Die Auswertung der Interviews zeigt, dass alle Kursteilnehmerinnen vor dem Kurs in einer schwierigen Lebenssituation standen, die sich unterschiedlich auswirkte.

Interessant zu beobachten ist, dass sich die Frauen offensichtlich in einer Krise befanden, diese jedoch nicht bewusst wahrnahmen oder teilweise negierten. So gab KT 1 an, dass bei ihr eigentlich alles passte und sie sich in keiner Krise befand. Erst nach einer bestimmten Zeit im Interview erwähnte sie, dass sie unzufrieden ist und dass sie Selbstzweifel und Ängste plagen. Diesbezüglich meinte KT 4, dass sie in ihrer Situation zwar feststeckte und einfach nicht weiterkam, dies für sie aber keine Krise bedeutete. Die meisten Krisen und Dilemma-Erfahrungen, die die Kursteilnehmerinnen mit ihrer Arbeitslosigkeit verbanden, waren neben dem geringen Selbstwert, die finanziellen Sorgen (KT 2 und KT 3) und dass sie sich wegen ihrer Arbeitslosigkeit schämten (KT 2 und KT 5).

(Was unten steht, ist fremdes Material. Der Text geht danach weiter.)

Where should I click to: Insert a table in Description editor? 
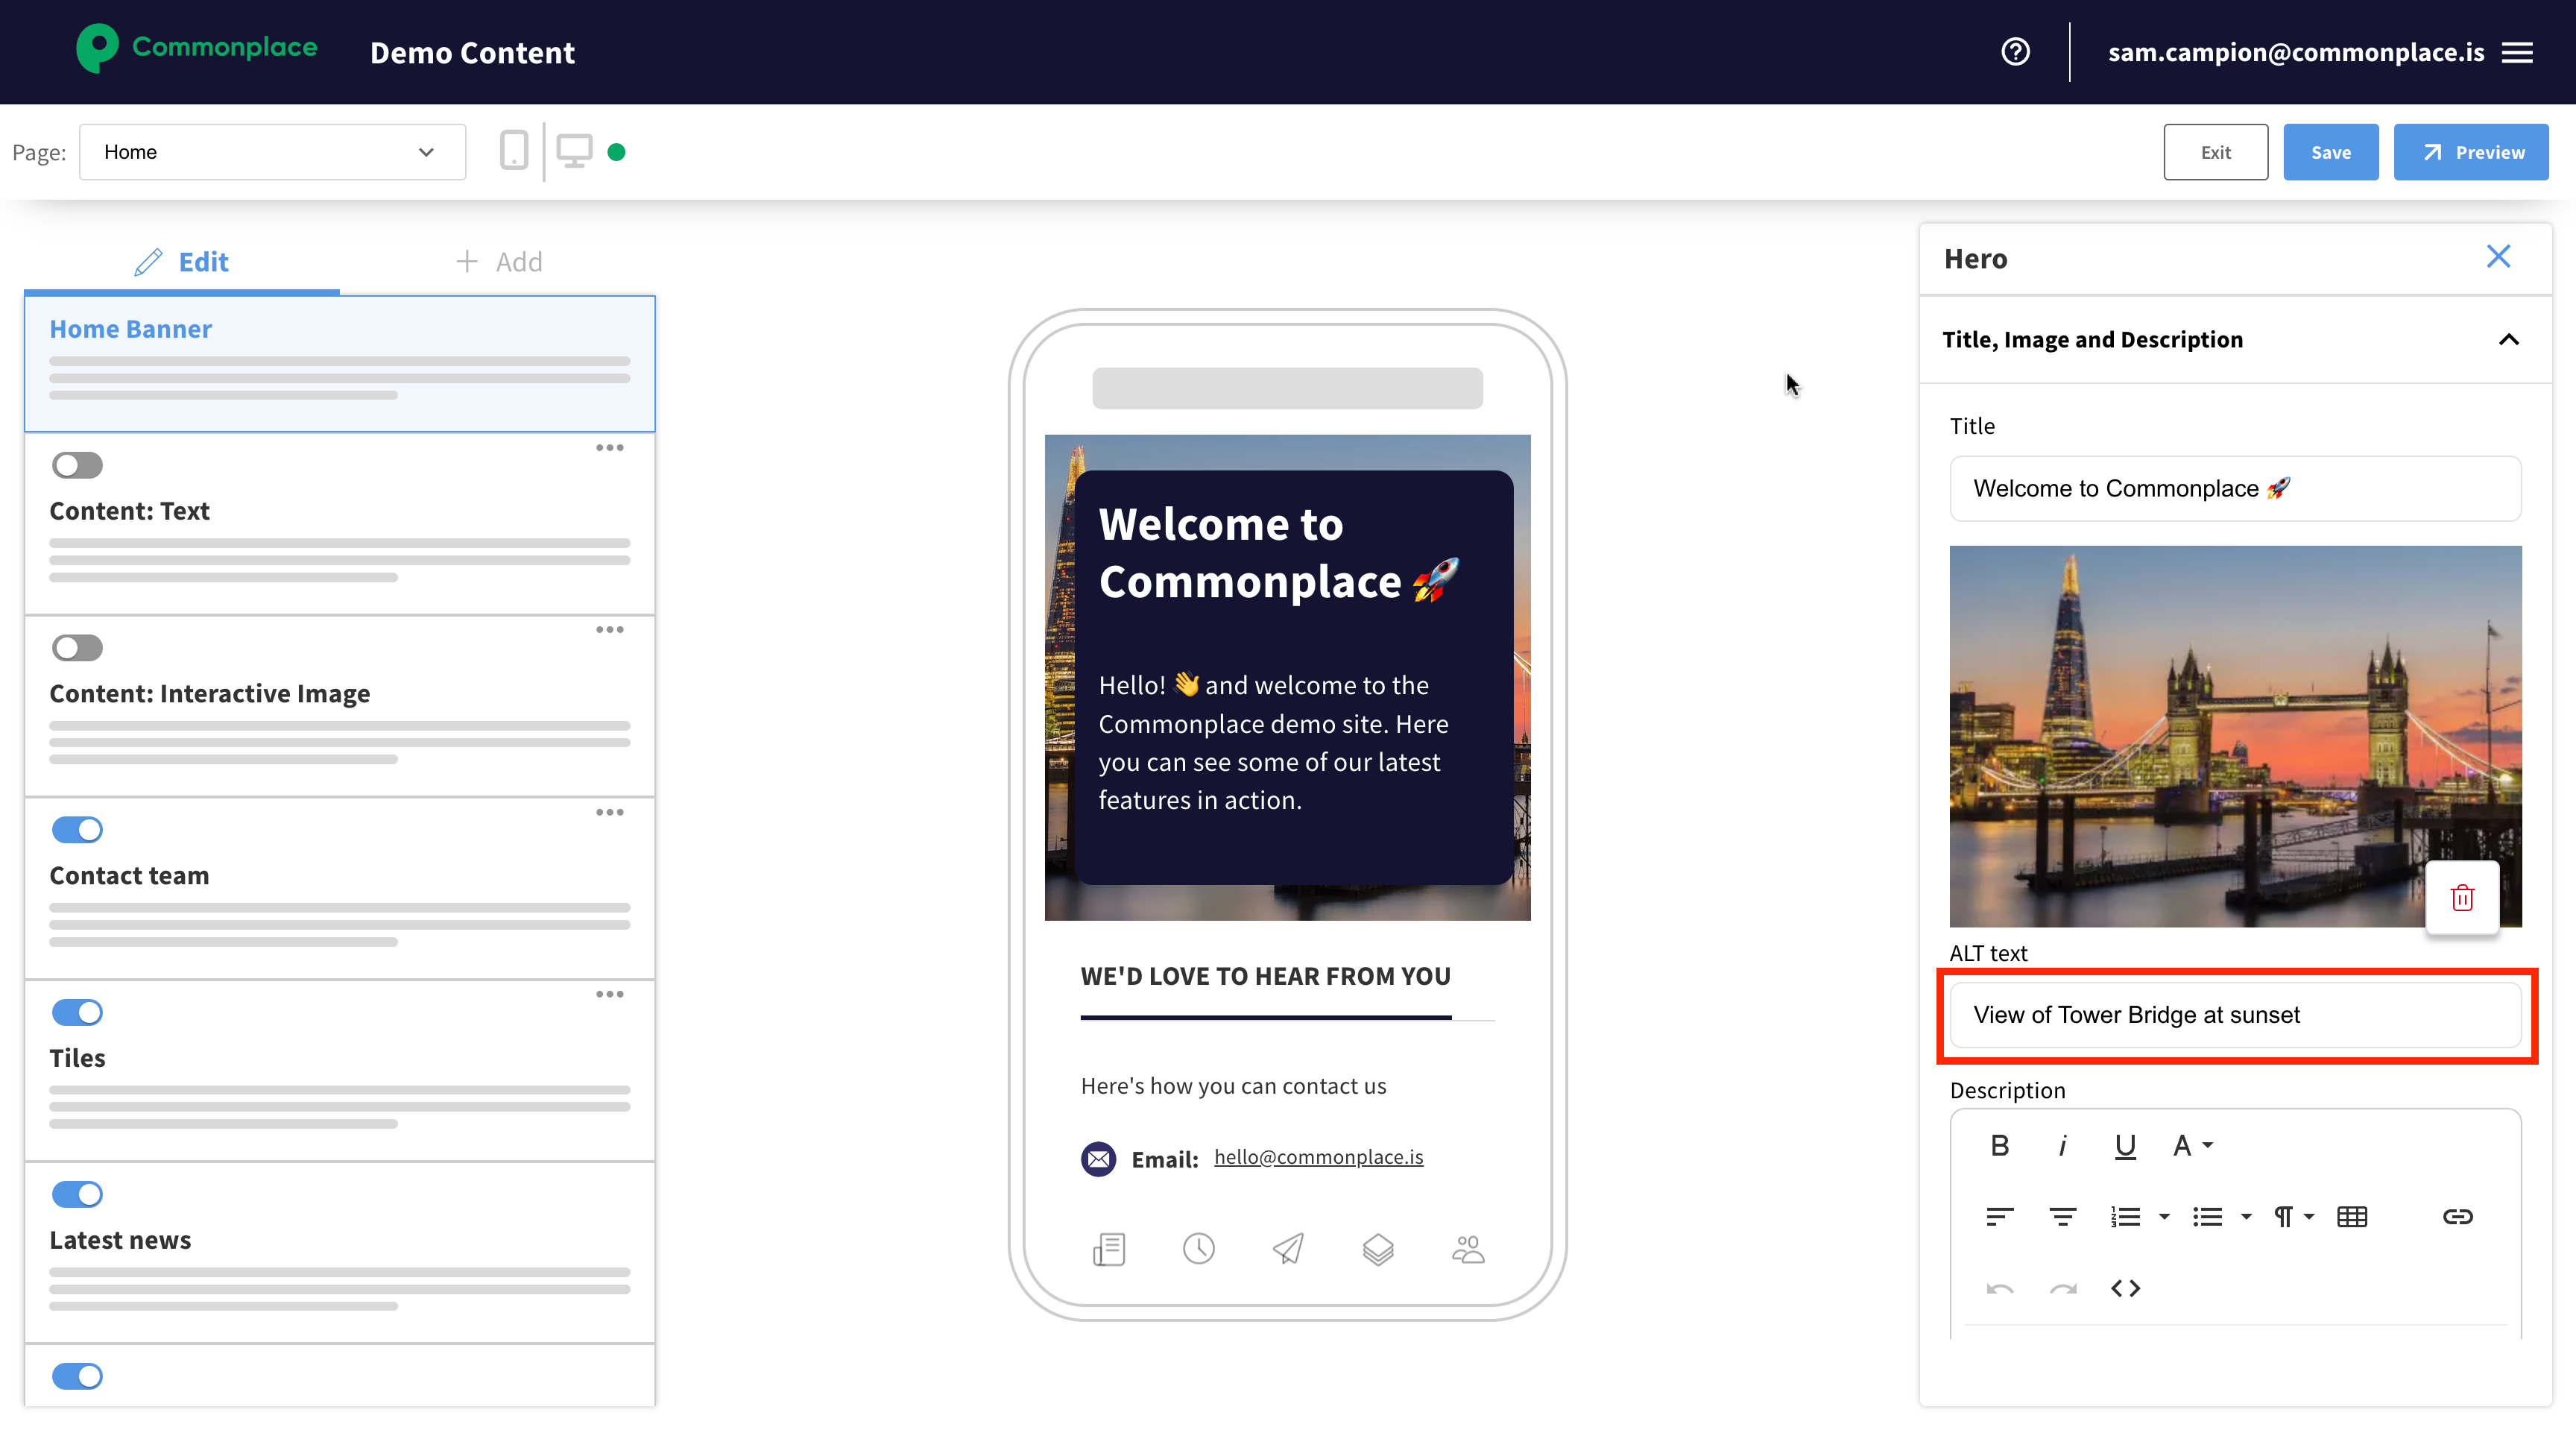pyautogui.click(x=2351, y=1216)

Die zusätzliche Belastung in Form von finanziellen Ängsten erwähnen zwei Interviewpartnerinnen, die alleinstehend sind. Die anderen drei Interviewpartnerinnen sind verheiratet bzw. leben in einer Lebensgemeinschaft und werden vermutlich diese Belastung weniger zu spüren bekommen.